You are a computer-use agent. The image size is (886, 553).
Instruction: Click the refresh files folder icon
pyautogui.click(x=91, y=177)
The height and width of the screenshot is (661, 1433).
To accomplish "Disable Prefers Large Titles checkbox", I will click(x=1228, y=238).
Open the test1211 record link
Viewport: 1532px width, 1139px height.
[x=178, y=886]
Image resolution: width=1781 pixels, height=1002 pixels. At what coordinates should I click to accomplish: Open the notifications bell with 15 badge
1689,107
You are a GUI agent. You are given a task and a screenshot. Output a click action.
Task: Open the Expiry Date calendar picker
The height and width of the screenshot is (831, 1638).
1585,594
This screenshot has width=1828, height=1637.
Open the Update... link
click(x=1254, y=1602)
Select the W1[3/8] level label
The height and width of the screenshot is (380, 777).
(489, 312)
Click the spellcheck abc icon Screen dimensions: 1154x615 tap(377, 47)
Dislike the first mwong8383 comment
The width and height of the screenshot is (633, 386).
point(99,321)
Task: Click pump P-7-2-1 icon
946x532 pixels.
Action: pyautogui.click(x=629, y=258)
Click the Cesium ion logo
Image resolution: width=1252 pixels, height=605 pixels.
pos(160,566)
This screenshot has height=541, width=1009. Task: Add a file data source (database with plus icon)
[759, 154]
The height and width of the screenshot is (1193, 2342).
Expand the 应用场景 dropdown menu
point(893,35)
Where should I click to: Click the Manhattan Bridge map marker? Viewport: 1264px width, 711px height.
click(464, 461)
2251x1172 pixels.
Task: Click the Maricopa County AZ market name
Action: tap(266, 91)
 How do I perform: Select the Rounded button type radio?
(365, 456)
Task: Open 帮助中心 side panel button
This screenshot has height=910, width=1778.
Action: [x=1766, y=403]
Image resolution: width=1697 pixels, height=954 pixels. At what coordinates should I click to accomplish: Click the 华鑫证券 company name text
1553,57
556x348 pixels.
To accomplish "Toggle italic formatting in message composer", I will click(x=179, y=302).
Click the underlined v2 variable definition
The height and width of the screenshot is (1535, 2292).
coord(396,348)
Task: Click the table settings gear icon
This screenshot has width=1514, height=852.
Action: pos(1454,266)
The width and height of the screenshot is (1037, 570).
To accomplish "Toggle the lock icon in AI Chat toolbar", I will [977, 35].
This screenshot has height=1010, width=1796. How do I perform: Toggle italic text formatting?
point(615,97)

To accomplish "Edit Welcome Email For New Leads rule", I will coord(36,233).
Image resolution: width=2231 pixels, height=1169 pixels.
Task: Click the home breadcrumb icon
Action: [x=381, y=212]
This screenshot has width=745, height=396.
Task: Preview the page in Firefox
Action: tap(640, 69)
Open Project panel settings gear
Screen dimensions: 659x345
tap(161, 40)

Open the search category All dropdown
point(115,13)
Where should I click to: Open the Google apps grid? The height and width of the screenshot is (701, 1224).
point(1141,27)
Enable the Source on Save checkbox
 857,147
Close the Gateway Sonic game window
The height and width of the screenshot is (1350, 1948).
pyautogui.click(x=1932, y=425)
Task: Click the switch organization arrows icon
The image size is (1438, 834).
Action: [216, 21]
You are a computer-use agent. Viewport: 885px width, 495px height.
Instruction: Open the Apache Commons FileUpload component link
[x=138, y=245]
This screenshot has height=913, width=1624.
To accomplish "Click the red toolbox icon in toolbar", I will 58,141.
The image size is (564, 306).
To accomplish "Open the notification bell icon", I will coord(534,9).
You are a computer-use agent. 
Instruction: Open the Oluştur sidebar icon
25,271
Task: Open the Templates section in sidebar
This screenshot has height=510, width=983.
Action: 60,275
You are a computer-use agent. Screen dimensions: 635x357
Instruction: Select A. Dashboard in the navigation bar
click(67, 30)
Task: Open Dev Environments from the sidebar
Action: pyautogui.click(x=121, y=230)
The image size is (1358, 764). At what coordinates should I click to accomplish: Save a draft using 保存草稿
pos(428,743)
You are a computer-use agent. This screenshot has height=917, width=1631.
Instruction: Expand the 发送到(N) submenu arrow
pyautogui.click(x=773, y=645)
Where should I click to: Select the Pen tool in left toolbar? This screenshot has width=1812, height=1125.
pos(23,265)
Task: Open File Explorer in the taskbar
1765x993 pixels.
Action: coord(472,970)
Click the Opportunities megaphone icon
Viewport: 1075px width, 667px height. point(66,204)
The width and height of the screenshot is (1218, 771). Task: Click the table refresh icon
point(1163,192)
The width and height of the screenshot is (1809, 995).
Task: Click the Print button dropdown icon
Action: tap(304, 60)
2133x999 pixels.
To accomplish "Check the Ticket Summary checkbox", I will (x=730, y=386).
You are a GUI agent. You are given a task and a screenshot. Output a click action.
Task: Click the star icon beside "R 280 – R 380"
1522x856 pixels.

━━━━━━━━

- _Instructions to follow_: This exercise asks for the line with "Instruction: Open the Oluştur sidebar icon" and all lines after it through the end of the records above, retyped exactly and with nothing else.

- _Result_:
Instruction: Open the Oluştur sidebar icon
25,271
Task: Open the Templates section in sidebar
This screenshot has height=510, width=983.
Action: 60,275
You are a computer-use agent. Screen dimensions: 635x357
Instruction: Select A. Dashboard in the navigation bar
click(67, 30)
Task: Open Dev Environments from the sidebar
Action: pyautogui.click(x=121, y=230)
The image size is (1358, 764). At what coordinates should I click to accomplish: Save a draft using 保存草稿
pos(428,743)
You are a computer-use agent. This screenshot has height=917, width=1631.
Instruction: Expand the 发送到(N) submenu arrow
pyautogui.click(x=773, y=645)
Where should I click to: Select the Pen tool in left toolbar? This screenshot has width=1812, height=1125.
pos(23,265)
Task: Open File Explorer in the taskbar
1765x993 pixels.
Action: coord(472,970)
Click the Opportunities megaphone icon
Viewport: 1075px width, 667px height. point(66,204)
The width and height of the screenshot is (1218, 771). Task: Click the table refresh icon
point(1163,192)
The width and height of the screenshot is (1809, 995).
Task: Click the Print button dropdown icon
Action: tap(304, 60)
2133x999 pixels.
To accomplish "Check the Ticket Summary checkbox", I will (x=730, y=386).
You are a GUI agent. You are given a task and a screenshot. Output a click action.
Task: Click the star icon beside "R 280 – R 380"
1522x856 pixels.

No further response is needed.